---- Data for processing

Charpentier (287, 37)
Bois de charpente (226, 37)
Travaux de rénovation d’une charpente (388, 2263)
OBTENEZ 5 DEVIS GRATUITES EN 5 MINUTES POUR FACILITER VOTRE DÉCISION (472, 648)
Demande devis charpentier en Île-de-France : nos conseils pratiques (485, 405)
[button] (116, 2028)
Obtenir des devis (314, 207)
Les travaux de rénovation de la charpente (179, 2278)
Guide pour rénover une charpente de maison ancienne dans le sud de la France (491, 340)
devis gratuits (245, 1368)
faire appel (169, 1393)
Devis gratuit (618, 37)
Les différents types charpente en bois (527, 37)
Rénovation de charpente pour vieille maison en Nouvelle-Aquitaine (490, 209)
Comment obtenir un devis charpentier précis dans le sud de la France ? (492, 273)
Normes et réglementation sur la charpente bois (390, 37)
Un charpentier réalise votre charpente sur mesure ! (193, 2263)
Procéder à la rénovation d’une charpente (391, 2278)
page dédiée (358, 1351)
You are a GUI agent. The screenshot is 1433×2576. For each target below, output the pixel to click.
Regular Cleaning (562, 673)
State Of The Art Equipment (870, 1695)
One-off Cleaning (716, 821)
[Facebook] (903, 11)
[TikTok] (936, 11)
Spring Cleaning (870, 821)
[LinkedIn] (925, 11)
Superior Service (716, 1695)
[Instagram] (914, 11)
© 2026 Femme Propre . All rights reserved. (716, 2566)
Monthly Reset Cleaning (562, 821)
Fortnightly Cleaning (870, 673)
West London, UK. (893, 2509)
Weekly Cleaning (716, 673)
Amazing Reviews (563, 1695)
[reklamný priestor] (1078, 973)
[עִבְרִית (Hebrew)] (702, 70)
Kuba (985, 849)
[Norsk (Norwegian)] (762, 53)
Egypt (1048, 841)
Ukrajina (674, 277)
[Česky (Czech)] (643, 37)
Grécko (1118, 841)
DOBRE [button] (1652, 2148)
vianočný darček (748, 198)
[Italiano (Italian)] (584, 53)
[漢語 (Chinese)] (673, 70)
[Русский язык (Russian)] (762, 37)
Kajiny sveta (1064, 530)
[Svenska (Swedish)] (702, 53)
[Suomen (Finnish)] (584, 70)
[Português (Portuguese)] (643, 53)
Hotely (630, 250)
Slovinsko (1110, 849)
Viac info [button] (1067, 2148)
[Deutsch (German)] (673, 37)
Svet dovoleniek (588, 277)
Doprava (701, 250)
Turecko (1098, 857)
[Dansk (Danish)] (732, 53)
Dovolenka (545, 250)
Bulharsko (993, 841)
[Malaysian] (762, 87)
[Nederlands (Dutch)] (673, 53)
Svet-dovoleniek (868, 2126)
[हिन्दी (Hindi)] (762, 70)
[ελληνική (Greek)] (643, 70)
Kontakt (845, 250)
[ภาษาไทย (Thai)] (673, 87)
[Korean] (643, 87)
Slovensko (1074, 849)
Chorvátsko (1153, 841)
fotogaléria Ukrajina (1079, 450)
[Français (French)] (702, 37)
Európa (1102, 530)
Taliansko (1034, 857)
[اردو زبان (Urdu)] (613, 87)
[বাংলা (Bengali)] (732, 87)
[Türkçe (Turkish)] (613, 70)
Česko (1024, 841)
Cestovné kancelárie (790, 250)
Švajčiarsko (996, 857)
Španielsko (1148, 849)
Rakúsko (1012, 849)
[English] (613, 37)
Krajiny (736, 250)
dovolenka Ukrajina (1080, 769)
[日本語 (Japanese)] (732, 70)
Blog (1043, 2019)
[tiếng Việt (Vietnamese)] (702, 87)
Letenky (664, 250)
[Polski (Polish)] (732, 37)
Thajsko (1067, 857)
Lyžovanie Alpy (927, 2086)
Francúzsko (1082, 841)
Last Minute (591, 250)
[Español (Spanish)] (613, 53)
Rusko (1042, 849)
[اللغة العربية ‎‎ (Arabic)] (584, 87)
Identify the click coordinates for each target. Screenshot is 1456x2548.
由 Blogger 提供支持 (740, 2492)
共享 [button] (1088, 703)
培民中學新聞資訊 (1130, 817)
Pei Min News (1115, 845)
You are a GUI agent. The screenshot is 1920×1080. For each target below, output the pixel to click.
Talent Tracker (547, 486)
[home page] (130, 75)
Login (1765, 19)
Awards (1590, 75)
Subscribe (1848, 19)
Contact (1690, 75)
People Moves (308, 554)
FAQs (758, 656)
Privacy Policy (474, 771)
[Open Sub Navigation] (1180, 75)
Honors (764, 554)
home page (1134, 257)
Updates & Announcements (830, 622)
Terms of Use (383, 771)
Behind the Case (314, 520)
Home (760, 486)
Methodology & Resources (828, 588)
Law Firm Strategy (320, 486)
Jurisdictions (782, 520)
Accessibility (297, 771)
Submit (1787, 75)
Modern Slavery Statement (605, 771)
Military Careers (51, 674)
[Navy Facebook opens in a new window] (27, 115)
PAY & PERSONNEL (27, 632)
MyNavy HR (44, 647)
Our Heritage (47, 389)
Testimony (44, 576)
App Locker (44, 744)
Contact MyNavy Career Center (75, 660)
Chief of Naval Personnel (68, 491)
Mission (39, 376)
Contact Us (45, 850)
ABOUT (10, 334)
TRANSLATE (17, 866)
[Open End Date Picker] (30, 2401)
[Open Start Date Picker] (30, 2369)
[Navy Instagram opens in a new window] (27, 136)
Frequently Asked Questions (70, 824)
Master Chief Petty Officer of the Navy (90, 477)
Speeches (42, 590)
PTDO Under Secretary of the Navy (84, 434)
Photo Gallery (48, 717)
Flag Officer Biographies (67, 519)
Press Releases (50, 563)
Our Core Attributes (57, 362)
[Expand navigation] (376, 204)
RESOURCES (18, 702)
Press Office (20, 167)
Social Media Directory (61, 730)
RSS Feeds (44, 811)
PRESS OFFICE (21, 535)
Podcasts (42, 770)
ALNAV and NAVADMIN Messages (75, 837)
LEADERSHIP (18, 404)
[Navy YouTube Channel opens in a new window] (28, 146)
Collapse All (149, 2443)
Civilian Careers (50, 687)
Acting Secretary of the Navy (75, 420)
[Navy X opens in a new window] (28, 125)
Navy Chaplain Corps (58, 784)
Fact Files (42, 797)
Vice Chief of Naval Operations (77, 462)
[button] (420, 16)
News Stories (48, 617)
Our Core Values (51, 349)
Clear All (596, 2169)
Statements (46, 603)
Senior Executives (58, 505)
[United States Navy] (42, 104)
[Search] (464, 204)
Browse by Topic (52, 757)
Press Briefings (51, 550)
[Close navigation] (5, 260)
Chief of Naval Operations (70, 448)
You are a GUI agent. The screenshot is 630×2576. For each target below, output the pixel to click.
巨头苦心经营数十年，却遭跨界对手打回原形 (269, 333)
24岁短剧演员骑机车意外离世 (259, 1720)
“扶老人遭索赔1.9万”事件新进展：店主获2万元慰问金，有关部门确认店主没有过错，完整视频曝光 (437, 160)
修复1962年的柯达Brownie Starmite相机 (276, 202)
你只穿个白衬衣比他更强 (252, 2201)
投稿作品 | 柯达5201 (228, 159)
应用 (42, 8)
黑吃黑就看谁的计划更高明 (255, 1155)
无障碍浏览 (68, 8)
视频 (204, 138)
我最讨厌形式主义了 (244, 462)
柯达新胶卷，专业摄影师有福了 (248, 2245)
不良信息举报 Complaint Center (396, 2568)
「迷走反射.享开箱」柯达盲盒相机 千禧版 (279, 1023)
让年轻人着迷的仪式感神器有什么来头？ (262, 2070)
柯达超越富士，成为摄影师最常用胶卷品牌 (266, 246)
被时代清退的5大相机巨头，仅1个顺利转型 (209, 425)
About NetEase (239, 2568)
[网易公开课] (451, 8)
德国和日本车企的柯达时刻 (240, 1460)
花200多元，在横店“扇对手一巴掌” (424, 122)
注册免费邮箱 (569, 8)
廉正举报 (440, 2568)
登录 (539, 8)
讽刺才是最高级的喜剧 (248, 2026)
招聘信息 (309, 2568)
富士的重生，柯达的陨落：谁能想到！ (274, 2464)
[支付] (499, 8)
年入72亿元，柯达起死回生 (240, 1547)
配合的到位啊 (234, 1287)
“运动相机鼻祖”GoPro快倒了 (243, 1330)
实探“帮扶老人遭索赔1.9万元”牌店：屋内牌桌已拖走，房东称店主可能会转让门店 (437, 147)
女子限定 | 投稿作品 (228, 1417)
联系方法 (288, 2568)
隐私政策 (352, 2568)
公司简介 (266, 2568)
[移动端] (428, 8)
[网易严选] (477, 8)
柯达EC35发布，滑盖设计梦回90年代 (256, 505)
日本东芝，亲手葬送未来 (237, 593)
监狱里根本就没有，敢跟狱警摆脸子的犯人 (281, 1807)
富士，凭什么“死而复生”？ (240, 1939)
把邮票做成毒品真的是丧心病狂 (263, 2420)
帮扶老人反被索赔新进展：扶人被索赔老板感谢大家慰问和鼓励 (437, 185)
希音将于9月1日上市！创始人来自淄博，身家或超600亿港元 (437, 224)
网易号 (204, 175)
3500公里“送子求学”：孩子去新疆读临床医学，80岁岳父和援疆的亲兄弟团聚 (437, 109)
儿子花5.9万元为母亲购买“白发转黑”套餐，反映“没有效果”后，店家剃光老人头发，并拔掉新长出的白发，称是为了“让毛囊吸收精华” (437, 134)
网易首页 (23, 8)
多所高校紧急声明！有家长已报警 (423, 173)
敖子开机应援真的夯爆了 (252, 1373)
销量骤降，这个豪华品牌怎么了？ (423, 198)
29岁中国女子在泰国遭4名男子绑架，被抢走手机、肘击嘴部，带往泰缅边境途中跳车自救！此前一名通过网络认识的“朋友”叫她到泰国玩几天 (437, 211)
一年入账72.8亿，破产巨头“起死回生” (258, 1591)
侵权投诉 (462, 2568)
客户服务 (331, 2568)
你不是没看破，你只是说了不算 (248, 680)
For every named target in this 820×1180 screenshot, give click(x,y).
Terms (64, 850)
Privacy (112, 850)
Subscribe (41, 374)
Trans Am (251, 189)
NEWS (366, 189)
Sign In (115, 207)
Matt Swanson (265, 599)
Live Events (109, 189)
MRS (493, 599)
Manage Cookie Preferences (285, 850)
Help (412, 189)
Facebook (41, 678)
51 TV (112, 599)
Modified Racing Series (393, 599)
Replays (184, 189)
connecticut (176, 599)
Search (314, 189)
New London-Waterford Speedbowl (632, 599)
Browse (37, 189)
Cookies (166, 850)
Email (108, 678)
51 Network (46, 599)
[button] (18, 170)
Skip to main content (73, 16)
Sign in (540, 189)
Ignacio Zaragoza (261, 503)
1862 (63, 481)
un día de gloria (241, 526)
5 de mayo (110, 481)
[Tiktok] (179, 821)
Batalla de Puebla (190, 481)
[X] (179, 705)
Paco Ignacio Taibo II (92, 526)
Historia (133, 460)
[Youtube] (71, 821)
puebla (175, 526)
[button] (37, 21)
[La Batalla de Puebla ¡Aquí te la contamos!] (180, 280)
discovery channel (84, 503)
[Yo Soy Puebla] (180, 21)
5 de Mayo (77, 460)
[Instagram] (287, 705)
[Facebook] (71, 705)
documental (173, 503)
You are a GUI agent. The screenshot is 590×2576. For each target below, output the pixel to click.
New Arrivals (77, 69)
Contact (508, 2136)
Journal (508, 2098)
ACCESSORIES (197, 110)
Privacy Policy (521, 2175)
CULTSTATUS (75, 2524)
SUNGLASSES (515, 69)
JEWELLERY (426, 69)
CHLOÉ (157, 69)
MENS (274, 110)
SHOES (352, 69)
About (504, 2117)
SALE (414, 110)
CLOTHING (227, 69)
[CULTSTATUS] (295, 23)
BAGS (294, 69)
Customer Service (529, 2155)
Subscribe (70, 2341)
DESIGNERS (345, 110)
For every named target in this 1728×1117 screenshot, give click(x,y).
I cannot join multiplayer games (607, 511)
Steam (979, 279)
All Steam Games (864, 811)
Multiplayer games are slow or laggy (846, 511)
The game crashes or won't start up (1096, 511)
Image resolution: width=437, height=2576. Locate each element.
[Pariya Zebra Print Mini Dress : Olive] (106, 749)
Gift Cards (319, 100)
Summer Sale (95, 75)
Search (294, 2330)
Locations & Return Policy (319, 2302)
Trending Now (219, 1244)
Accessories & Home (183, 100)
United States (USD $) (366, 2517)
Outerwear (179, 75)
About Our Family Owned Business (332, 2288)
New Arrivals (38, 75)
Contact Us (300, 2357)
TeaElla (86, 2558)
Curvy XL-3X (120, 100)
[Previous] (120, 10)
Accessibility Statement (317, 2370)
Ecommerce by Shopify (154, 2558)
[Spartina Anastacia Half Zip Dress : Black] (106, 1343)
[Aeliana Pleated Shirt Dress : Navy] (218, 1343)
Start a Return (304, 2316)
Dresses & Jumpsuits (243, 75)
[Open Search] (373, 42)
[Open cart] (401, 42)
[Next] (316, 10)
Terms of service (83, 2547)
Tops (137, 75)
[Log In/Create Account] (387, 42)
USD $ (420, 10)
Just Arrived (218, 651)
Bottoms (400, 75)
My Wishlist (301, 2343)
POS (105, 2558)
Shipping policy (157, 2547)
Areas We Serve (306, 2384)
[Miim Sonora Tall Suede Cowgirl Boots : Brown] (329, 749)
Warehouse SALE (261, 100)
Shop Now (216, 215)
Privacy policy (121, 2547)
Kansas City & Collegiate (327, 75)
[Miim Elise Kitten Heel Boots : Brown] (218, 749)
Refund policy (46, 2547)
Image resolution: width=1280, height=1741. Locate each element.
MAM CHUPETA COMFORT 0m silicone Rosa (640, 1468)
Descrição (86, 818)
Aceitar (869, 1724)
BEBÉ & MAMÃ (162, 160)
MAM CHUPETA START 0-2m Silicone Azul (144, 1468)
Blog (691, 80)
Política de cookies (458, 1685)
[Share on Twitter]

--------

**Task details:**
Everything from the line with "[Korean] (643, 87)" through the line with "Frequently Asked Questions (70, 824)" in the listing above must be retyped exactly, with nothing added.

**Written answer:**
[Korean] (643, 87)
Slovensko (1074, 849)
Chorvátsko (1153, 841)
fotogaléria Ukrajina (1079, 450)
[Français (French)] (702, 37)
Európa (1102, 530)
Taliansko (1034, 857)
[اردو زبان (Urdu)] (613, 87)
[বাংলা (Bengali)] (732, 87)
[Türkçe (Turkish)] (613, 70)
Česko (1024, 841)
Cestovné kancelárie (790, 250)
Švajčiarsko (996, 857)
Španielsko (1148, 849)
Rakúsko (1012, 849)
[English] (613, 37)
Krajiny (736, 250)
dovolenka Ukrajina (1080, 769)
[日本語 (Japanese)] (732, 70)
Blog (1043, 2019)
[tiếng Việt (Vietnamese)] (702, 87)
Letenky (664, 250)
[Polski (Polish)] (732, 37)
Thajsko (1067, 857)
Lyžovanie Alpy (927, 2086)
Francúzsko (1082, 841)
Last Minute (591, 250)
[Español (Spanish)] (613, 53)
Rusko (1042, 849)
[اللغة العربية ‎‎ (Arabic)] (584, 87)
Identify the click coordinates for each target. Screenshot is 1456x2548.
由 Blogger 提供支持 (740, 2492)
共享 [button] (1088, 703)
培民中學新聞資訊 (1130, 817)
Pei Min News (1115, 845)
You are a GUI agent. The screenshot is 1920×1080. For each target below, output the pixel to click.
Talent Tracker (547, 486)
[home page] (130, 75)
Login (1765, 19)
Awards (1590, 75)
Subscribe (1848, 19)
Contact (1690, 75)
People Moves (308, 554)
FAQs (758, 656)
Privacy Policy (474, 771)
[Open Sub Navigation] (1180, 75)
Honors (764, 554)
home page (1134, 257)
Updates & Announcements (830, 622)
Terms of Use (383, 771)
Behind the Case (314, 520)
Home (760, 486)
Methodology & Resources (828, 588)
Law Firm Strategy (320, 486)
Jurisdictions (782, 520)
Accessibility (297, 771)
Submit (1787, 75)
Modern Slavery Statement (605, 771)
Military Careers (51, 674)
[Navy Facebook opens in a new window] (27, 115)
PAY & PERSONNEL (27, 632)
MyNavy HR (44, 647)
Our Heritage (47, 389)
Testimony (44, 576)
App Locker (44, 744)
Contact MyNavy Career Center (75, 660)
Chief of Naval Personnel (68, 491)
Mission (39, 376)
Contact Us (45, 850)
ABOUT (10, 334)
TRANSLATE (17, 866)
[Open End Date Picker] (30, 2401)
[Open Start Date Picker] (30, 2369)
[Navy Instagram opens in a new window] (27, 136)
Frequently Asked Questions (70, 824)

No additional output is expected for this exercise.